Available data:
^^^^
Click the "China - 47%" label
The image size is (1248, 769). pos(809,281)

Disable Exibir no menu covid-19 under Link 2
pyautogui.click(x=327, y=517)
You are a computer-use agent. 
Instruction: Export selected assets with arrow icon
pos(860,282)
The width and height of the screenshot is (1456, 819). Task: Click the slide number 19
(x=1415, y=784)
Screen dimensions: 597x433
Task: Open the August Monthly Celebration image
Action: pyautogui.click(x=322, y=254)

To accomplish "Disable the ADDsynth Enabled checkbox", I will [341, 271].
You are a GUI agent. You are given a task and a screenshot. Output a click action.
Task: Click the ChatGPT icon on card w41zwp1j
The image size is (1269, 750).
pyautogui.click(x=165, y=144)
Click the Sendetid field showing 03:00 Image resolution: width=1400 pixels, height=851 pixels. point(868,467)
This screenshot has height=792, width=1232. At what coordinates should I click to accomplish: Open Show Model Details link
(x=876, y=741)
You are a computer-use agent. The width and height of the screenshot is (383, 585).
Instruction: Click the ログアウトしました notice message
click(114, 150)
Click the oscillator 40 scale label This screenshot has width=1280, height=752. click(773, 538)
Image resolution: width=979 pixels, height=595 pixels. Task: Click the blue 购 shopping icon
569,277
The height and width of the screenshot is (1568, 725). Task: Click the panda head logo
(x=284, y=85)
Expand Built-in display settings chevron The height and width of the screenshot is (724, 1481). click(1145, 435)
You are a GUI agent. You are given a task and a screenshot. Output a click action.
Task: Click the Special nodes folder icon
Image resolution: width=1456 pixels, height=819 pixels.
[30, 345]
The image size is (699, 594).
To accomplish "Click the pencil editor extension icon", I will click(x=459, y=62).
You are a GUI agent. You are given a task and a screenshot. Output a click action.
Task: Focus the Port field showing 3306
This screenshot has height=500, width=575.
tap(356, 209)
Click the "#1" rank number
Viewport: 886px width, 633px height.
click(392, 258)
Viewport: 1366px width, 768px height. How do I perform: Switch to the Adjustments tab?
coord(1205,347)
^^^^
Problem description:
Revise all of the records above so that "GUI agent" is changed to "screen-control agent" wherever it occurs, and leave every other part of the lines as it is.

Answer in full:
Click the "China - 47%" label
The image size is (1248, 769). pos(809,281)

Disable Exibir no menu covid-19 under Link 2
pyautogui.click(x=327, y=517)
You are a computer-use agent. 
Instruction: Export selected assets with arrow icon
pos(860,282)
The width and height of the screenshot is (1456, 819). Task: Click the slide number 19
(x=1415, y=784)
Screen dimensions: 597x433
Task: Open the August Monthly Celebration image
Action: pyautogui.click(x=322, y=254)

To accomplish "Disable the ADDsynth Enabled checkbox", I will [341, 271].
You are a screen-control agent. You are given a task and a screenshot. Output a click action.
Task: Click the ChatGPT icon on card w41zwp1j
The image size is (1269, 750).
pyautogui.click(x=165, y=144)
Click the Sendetid field showing 03:00 Image resolution: width=1400 pixels, height=851 pixels. point(868,467)
This screenshot has height=792, width=1232. At what coordinates should I click to accomplish: Open Show Model Details link
(x=876, y=741)
You are a computer-use agent. The width and height of the screenshot is (383, 585).
Instruction: Click the ログアウトしました notice message
click(114, 150)
Click the oscillator 40 scale label This screenshot has width=1280, height=752. click(773, 538)
Image resolution: width=979 pixels, height=595 pixels. Task: Click the blue 购 shopping icon
569,277
The height and width of the screenshot is (1568, 725). Task: Click the panda head logo
(x=284, y=85)
Expand Built-in display settings chevron The height and width of the screenshot is (724, 1481). click(1145, 435)
You are a screen-control agent. You are given a task and a screenshot. Output a click action.
Task: Click the Special nodes folder icon
Image resolution: width=1456 pixels, height=819 pixels.
[30, 345]
The image size is (699, 594).
To accomplish "Click the pencil editor extension icon", I will click(x=459, y=62).
You are a screen-control agent. You are given a task and a screenshot. Output a click action.
Task: Focus the Port field showing 3306
This screenshot has height=500, width=575.
tap(356, 209)
Click the "#1" rank number
Viewport: 886px width, 633px height.
click(392, 258)
Viewport: 1366px width, 768px height. How do I perform: Switch to the Adjustments tab?
coord(1205,347)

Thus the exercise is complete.